Element and text position rows
════
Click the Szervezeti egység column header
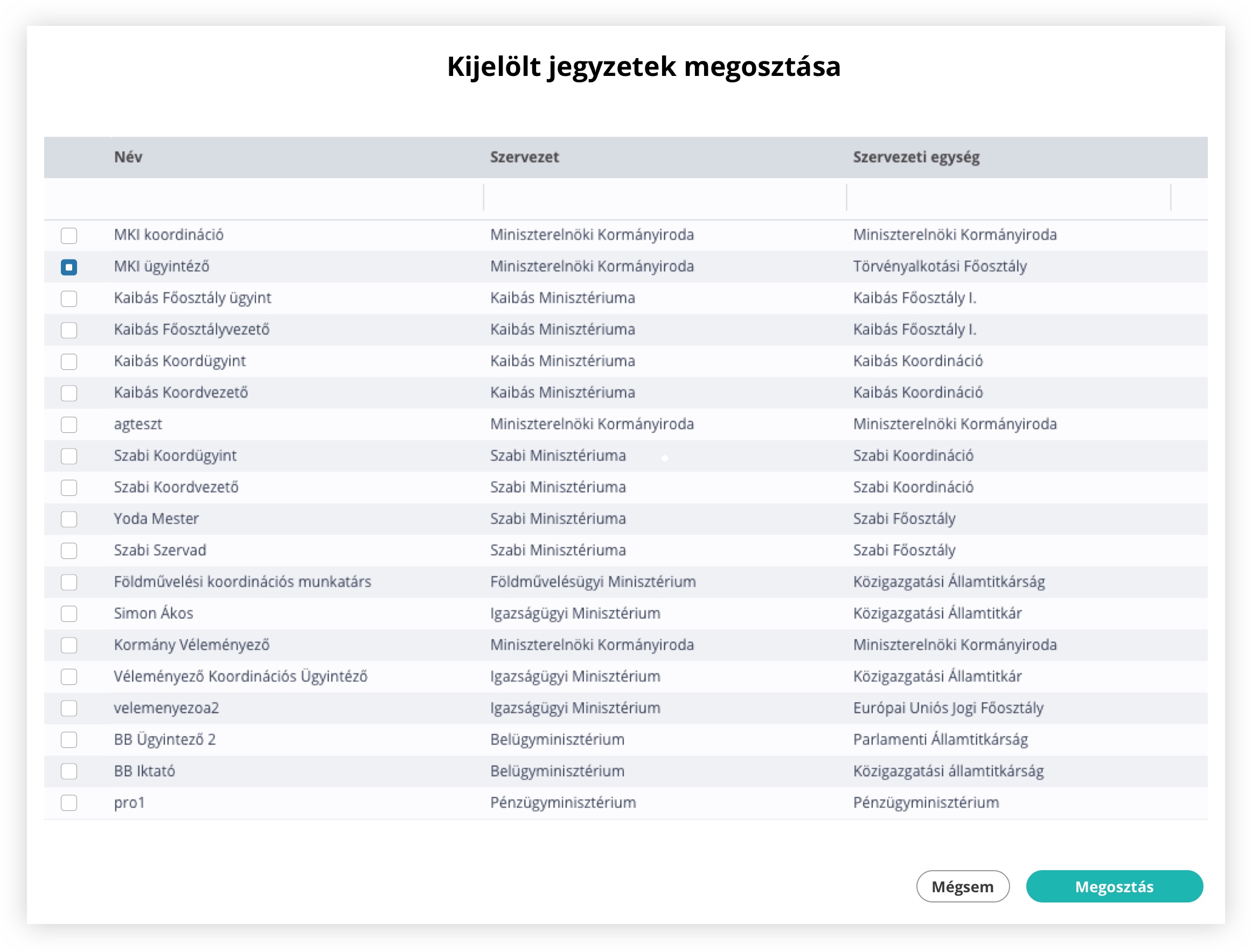 tap(915, 157)
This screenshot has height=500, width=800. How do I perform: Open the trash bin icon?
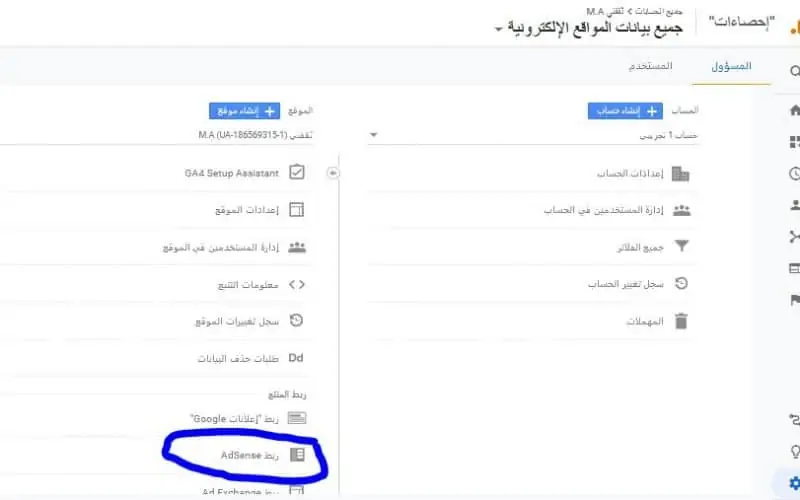click(681, 321)
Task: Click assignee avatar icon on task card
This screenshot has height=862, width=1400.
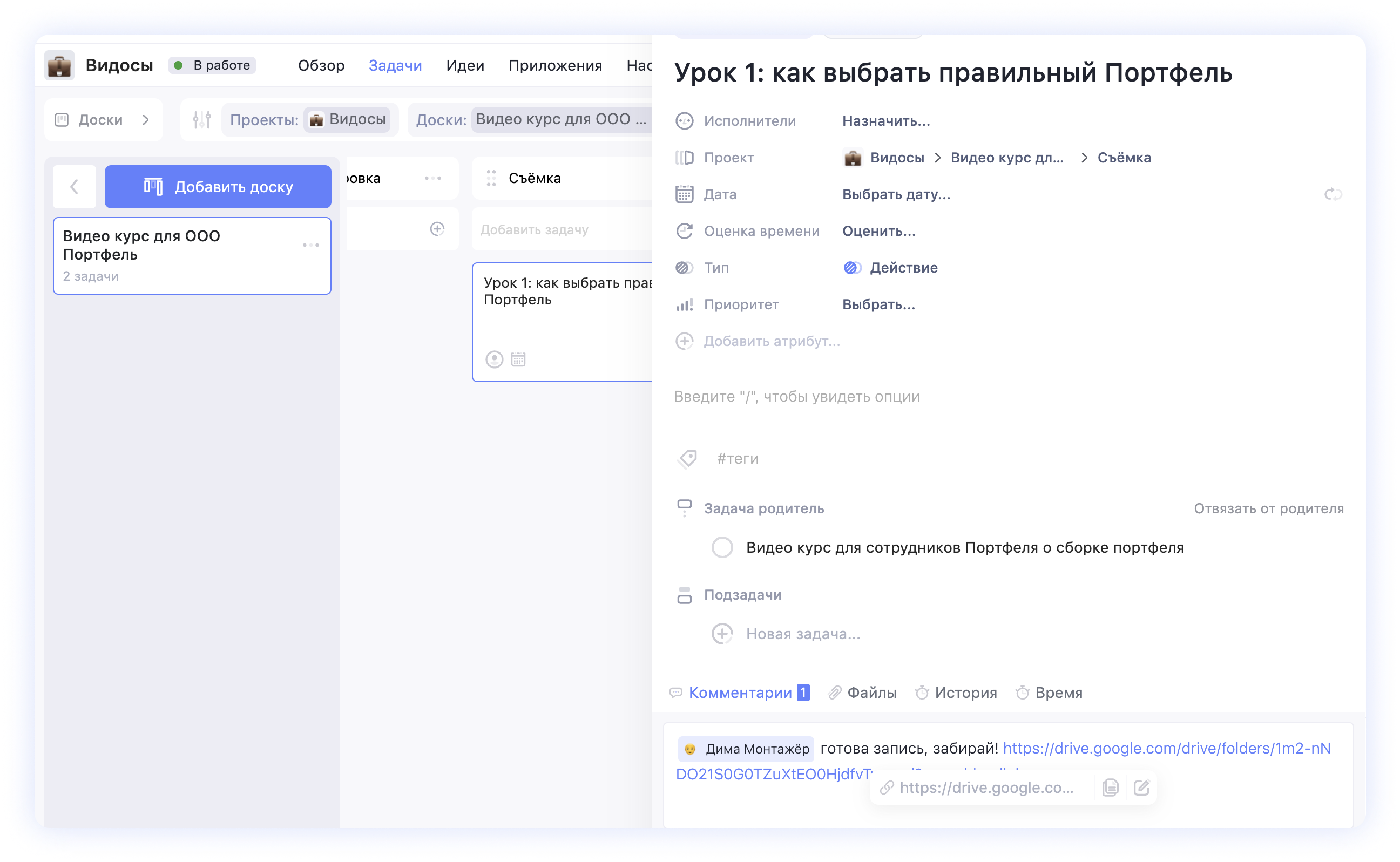Action: tap(494, 359)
════
OBJECTIVE
Please reproduce the rows word for word, starting at the line that contains "This screenshot has height=500, width=800." and running through the end of the rows. Leave out the pictures.

EXERCISE SOLUTION
This screenshot has height=500, width=800. How do I perform: Open the trash bin icon?
click(681, 321)
Task: Click assignee avatar icon on task card
This screenshot has height=862, width=1400.
Action: tap(494, 359)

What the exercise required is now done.